WHAT THE EXERCISE ASKS
Update the part of the lines of data that opens with the line containing "Start recording with the record icon" and closes with the line containing "click(125, 53)". Change "Cancel" to "Close", leave everything else unchanged, and return only that part.
=== SUPPLIED RECORDS ===
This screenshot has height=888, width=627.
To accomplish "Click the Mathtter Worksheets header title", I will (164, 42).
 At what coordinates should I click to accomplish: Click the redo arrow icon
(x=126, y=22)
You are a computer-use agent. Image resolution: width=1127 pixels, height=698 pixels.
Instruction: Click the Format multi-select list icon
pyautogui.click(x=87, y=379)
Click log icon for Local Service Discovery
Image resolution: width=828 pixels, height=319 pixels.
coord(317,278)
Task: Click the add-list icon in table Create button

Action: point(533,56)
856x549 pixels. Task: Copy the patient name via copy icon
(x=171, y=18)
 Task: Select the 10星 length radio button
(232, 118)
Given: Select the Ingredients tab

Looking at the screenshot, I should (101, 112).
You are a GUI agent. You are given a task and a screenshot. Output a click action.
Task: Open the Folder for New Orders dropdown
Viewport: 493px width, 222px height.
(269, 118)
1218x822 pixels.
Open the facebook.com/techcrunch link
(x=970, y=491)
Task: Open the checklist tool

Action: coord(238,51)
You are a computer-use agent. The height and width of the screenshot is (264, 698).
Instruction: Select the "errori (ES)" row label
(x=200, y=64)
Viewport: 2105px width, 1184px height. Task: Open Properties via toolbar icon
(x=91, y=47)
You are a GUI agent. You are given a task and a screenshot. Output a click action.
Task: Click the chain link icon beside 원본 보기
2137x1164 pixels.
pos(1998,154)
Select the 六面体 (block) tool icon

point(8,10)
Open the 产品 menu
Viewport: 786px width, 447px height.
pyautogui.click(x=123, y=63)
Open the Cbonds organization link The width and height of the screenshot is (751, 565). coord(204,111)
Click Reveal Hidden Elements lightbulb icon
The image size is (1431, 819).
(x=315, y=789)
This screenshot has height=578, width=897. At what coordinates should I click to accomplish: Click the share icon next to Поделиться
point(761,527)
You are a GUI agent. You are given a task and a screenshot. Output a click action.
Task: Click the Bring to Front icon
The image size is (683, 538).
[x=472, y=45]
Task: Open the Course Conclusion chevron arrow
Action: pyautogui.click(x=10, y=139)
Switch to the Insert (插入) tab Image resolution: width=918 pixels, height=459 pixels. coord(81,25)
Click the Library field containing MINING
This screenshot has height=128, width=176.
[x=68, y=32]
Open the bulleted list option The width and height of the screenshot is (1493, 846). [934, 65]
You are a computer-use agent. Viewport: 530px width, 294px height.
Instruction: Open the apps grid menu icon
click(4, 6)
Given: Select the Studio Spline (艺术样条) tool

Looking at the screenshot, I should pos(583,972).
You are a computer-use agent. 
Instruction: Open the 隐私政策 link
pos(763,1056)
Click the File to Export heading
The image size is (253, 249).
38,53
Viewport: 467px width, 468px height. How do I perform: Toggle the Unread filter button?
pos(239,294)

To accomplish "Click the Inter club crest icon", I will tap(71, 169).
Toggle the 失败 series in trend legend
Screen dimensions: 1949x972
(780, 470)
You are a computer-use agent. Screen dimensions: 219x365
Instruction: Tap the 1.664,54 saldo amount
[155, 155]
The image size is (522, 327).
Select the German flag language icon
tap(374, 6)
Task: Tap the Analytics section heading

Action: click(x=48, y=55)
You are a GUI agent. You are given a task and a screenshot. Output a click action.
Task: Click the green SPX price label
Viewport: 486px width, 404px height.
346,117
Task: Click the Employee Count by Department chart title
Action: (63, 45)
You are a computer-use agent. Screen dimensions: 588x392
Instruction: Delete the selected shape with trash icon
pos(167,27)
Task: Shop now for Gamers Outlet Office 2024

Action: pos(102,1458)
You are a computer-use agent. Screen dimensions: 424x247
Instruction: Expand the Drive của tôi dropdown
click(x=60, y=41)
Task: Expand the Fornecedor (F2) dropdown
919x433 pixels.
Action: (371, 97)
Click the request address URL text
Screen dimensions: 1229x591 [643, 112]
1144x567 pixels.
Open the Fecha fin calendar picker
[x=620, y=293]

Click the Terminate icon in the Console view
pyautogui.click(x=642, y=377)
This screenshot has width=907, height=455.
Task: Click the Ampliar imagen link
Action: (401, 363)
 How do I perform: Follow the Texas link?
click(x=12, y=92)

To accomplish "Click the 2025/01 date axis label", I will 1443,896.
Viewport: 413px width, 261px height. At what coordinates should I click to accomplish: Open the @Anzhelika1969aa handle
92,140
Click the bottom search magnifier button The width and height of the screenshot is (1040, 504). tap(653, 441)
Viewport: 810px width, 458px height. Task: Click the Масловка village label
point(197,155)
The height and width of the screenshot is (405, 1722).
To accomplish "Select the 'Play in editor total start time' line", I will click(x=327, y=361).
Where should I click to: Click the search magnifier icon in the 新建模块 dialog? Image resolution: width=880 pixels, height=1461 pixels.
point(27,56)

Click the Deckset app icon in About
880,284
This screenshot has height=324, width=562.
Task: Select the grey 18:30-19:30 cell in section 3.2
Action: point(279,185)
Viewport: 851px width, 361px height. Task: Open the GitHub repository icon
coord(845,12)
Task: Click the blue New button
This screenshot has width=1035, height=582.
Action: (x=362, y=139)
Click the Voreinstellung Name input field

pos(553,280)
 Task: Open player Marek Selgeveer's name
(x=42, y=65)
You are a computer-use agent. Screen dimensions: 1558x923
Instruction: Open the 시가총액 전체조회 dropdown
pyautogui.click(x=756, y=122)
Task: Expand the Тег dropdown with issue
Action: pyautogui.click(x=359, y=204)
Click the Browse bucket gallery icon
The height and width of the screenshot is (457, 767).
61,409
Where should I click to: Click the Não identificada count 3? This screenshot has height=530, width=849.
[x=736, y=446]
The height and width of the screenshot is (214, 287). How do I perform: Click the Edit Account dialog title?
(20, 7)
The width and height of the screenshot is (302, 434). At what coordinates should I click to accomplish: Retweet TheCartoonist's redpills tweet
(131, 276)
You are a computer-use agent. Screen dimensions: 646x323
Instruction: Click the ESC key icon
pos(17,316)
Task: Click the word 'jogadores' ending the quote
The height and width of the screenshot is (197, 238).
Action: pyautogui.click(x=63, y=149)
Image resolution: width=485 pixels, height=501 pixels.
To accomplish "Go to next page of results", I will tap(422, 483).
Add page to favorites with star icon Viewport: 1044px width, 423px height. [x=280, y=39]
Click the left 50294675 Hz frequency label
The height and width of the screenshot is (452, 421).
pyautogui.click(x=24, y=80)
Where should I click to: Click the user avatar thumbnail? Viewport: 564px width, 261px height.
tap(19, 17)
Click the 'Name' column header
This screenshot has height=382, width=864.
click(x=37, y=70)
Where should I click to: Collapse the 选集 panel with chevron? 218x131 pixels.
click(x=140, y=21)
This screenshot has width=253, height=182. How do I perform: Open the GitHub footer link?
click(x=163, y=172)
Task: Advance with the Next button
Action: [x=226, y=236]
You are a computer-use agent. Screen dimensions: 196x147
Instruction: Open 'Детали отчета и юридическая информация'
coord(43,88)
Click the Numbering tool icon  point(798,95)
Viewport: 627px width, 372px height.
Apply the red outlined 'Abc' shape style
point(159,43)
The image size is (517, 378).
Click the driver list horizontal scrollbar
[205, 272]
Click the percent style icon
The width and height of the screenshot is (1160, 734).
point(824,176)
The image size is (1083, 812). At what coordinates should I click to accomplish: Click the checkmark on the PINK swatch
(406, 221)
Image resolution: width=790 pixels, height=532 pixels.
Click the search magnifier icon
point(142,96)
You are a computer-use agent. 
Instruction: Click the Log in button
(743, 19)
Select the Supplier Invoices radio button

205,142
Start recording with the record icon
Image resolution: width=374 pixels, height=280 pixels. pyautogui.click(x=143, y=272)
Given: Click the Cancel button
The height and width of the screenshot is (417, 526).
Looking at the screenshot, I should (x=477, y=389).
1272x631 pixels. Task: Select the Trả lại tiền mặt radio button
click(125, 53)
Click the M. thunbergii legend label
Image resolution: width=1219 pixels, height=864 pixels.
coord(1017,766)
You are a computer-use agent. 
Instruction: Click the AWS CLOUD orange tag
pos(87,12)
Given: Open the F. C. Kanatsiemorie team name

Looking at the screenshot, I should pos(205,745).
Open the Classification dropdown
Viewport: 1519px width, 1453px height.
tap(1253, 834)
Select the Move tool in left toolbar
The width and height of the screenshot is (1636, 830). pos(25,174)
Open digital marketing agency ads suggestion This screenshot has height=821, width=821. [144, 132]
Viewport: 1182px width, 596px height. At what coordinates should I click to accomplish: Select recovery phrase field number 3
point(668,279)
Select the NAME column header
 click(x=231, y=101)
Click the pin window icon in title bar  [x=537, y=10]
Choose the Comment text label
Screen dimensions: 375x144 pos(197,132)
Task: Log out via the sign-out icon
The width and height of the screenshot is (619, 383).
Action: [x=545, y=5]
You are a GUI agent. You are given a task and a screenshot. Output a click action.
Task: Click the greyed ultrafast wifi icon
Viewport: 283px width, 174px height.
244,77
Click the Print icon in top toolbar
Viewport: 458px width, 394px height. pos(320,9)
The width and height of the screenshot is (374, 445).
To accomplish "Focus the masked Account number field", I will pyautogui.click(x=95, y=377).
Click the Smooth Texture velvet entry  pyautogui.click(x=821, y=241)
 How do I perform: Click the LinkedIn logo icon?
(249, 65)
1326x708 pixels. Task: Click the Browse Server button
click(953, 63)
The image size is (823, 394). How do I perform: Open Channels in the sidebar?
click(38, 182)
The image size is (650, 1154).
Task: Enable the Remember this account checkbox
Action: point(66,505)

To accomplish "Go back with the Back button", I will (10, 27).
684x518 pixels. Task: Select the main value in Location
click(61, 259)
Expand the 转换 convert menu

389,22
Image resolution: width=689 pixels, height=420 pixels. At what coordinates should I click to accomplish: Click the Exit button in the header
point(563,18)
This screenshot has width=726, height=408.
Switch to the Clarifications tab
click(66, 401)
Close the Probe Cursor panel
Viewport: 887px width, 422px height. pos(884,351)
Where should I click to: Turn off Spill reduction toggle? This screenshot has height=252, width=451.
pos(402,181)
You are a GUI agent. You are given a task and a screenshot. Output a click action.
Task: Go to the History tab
===
ANSWER TO THE PROBLEM
Start recording with the record icon
Image resolution: width=374 pixels, height=280 pixels. pyautogui.click(x=143, y=272)
Given: Click the Close button
The height and width of the screenshot is (417, 526).
Looking at the screenshot, I should (x=477, y=389).
1272x631 pixels. Task: Select the Trả lại tiền mặt radio button
click(125, 53)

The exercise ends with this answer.